## [WHAT NEEDS TO BE DONE]
The excerpt below explains the RCS1 payment formula. List every question it poses about the patient as part of determining the daily PPS rate.

## [SELECTED EXCERPT]

== Segment start ==

1. BLANK STARES – Because it’s a paradigm shift
The RCS1 formula to determine a daily PPS rate is, at a high level, this is to determine why the patient is admitted to the SNF.
- Why is the patient here?
10 categories: Major Joint or Spinal, Non-Orthopedic, Acute Neurologic, Non-surgical orthopedic/Musculoskeletal, Orthopedic Surgery (Except Major Joint), Cancer, Acute Infections, Pulmonary, Cardiovascular & Coagulation, Medical Management
- What is the functional status of the patient?
Higher functioning, less dependent = higher score/payment
- What is the cognitive function of the patient?
Higher cognition = higher score/payment
- Is the patient depressed?
Depressed patients = higher score/payment
- What non-therapy ancillary things are going on with the patient?
IV med, Feeding tubes, Dialysis, etc. = higher score/payment
2. DISBELIEF – What about therapy minutes?
3. MINDS RACING – How will we adapt?
Could RCS-1 mean an unintended windfall for operators? Maybe.
Let’s compare the RUGIV and RCS1 payment for a couple common Medicare SNF patient types. Let’s choose Kansas City as our market.
The source for the RCS-1 rate is from the Zimmet Healthcare Services Group online calculator. I highly recommend Zimmet to anyone in the industry who wants to learn in depth about this and wants to stay on top of the latest changes to reimbursement/regulations. (I have no financial interest in Zimmet.).
CMS is notorious for underestimating operators’ ability to pivot to the changing goal posts. Can you imagine a replay of 2011/2012 when the change to RUG4 resulted in a windfall for savvy operators followed by an immediate cut by CMS to fix it (see Medicare rate chart)? I can.

== Segment end ==

## [DATASET CONTENT]
== Segment start ==

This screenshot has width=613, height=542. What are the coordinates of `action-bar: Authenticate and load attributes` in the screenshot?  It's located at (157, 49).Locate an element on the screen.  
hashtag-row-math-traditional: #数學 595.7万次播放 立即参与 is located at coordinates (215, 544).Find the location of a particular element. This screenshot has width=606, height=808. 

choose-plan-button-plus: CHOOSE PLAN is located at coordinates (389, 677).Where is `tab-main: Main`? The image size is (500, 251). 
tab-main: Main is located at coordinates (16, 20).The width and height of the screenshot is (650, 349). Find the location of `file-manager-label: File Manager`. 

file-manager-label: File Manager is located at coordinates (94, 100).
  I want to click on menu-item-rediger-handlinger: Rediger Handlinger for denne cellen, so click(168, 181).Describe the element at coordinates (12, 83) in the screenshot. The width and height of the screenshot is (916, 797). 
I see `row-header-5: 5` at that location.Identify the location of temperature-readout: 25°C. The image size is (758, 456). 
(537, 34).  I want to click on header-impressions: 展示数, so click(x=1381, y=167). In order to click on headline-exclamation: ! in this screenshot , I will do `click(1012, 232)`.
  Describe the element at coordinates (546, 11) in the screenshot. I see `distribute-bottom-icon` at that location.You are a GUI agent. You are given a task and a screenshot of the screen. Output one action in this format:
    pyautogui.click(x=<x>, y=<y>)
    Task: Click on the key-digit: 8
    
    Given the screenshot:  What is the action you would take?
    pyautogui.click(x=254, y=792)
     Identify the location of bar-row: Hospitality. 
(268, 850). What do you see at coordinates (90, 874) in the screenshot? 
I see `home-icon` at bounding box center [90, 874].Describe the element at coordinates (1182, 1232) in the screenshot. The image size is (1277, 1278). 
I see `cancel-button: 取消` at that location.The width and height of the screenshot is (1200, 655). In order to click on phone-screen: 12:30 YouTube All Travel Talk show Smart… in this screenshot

== Segment end ==

## [SOLUTION TO THIS PROBLEM]
- Why is the patient here?
- What is the functional status of the patient?
- What is the cognitive function of the patient?
- Is the patient depressed?
- What non-therapy ancillary things are going on with the patient?